The Ghost Of A Rock Legend Scuppered Our Album: The Story Of ‘The Boys’
Written by Matt Dangerfield
Saturday, 23 September 2017 04:40
It’s hard to believe it’s 40 years since The Boys’ eponymously titled debut album was released on 23 September 1977.
Although I am proud of all our albums, this first album remains my favourite because even today it sounds as if it could have been recorded yesterday. It’s arrogant, brash, fresh, and bouncing with raw punk enthusiasm. It also has a sharpness sound-wise that comes from being relatively un-buggered about with.
The fact is there wasn’t much time to bugger about with it. Granted a handful of days in the studio by our record company NEMS, we managed to finish around seventeen tracks, start mixing, sack our producer, switch studios and remix the whole album again. But it was actually easy for us to record so quickly as we’d being playing most of the songs live, which is also why all the songs have hard endings and no fade-outs.
From start to finish all the songs are played at a blistering pace that often teeters dangerously on the edge of losing it but manages to hang in there on the beat. I think that gives it an air of reckless urgency that I didn’t really notice at the time.
The Boys were born in late 1975 when I left Mick Jones’s fledgling London SS and Casino Steel stepped from the burned-out wreckage of the Hollywood Brats to form a band together. From the start, Casino and myself quickly formed a prolific song writing partnership and new songs started coming on an almost daily basis. We soon recruited my old art college pal – guitarist Honest John Plain into the band – and six months later our line-up was completed by Duncan Reid on bass and Jack Black on drums.
In those days, goals for bands starting out were marked by a number of milestones. Firstly, assemble your band. Secondly, play your first gig. Thirdly, release your first single. Fourthly release your first album. Fifthly, er…set new goals. You didn’t look that far ahead!

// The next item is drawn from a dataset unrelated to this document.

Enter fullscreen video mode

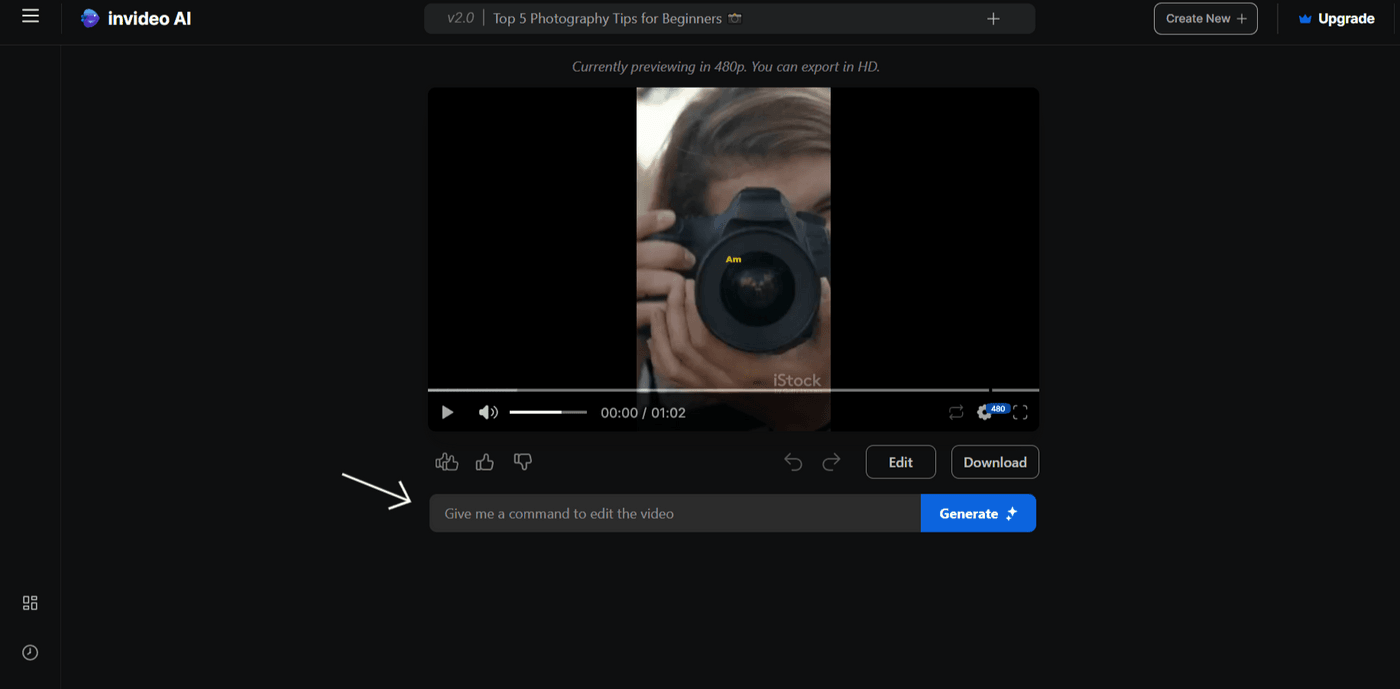click(x=1020, y=412)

Normally these milestones might take years to complete but thanks largely to the UK punk rock explosion, for us everything happened super quickly. In October ‘76 we played our first gig. After playing just a handful of gigs, in January ’77 we became the first UK punk band to sign an album deal. Our first single was released in April ’77 and our debut album was set for release on 1 September. We were getting favourable press coverage and single reviews. We were gigging all over the UK and Europe and our audiences were growing fast. What could possibly go wrong?
How about Elvis dying?
It was 15 August when we heard the news coming back from a gig. I remember being saddened by the news but never considered for a minute that it could affect us. But boy did it. Our record company, NEMS, was distributed by RCA who happened to be Elvis’s long-time record company. RCA UK was in financial trouble at the time with workers there fearing job cuts. After Elvis had finally left the building so to speak, there seemed to be a lot more smiling faces at RCA as the company was now busy pressing up and promoting every Elvis product they could get their hands on – including no less than four album reissues in September alone – to sell to grieving Elvis fans.

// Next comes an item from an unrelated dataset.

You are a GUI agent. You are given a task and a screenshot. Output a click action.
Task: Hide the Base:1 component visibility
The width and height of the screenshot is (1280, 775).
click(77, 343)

We were about to share their grief. Our debut album, ‘The Boys’ was pressed up and ready to go but its release date was put back to 23 September. However, we were delighted when it entered the charts at number 50 that week – but devastated the following week when it dropped completely out of the charts. We had heard from various fans and friends that it had sold out in many record shops. Obviously, RCA presses were still tied up with Elvis product and nobody had considered that a little upstart new band would need a repressing so soon. It was over a month later before new copies of our album were available in the shops and by then the chart momentum was lost.
Shortly before Elvis died, I had written a song called ‘Rock Relic’, which, with the snotty arrogance of youth, was aimed at Elvis and all the other ‘boring old dinosaurs’. Perhaps this was Elvis’s revenge from the grave.
Ah well, no hard feelings. At least we made it into the Guinness Book of British Hit Albums. It’s still my favourite Boys’ album and I still like Elvis.